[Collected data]
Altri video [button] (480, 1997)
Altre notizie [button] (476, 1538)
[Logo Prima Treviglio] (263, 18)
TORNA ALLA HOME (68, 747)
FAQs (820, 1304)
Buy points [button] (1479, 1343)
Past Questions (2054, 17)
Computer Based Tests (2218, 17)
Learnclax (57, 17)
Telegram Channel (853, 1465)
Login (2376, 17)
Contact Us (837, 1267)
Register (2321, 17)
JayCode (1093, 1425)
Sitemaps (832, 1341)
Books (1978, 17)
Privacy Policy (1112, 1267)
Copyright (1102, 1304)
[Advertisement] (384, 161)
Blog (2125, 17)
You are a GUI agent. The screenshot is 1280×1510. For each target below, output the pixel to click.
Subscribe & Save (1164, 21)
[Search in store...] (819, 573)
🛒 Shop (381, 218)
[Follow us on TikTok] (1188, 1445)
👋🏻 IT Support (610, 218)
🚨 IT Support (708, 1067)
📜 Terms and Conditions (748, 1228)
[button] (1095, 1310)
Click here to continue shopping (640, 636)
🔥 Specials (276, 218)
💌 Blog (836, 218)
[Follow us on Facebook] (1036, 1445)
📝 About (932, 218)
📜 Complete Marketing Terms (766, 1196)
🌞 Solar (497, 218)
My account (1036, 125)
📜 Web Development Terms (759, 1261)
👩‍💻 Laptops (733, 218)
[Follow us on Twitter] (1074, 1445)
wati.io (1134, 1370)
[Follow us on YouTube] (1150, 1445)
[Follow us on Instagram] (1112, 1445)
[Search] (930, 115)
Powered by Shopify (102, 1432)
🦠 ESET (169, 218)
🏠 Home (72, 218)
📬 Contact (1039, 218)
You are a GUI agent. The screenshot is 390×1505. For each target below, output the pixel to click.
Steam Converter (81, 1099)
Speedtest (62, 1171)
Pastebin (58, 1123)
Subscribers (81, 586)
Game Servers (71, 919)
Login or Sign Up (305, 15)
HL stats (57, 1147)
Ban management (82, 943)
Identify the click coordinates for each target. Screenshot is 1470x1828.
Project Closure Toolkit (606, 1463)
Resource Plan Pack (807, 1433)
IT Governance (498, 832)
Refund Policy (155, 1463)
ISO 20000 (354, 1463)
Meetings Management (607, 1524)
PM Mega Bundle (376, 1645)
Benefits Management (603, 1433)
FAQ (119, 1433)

_THE PROBLEM_
Check each line of the entries above, and show every one holding the word "below".

_OUTPUT_
You are a GUI agent. The screenshot is 1280×1510. For each target below, output the pixel to click.
You are a GUI agent. The screenshot is 390×1505. For each target below, output the pixel to click.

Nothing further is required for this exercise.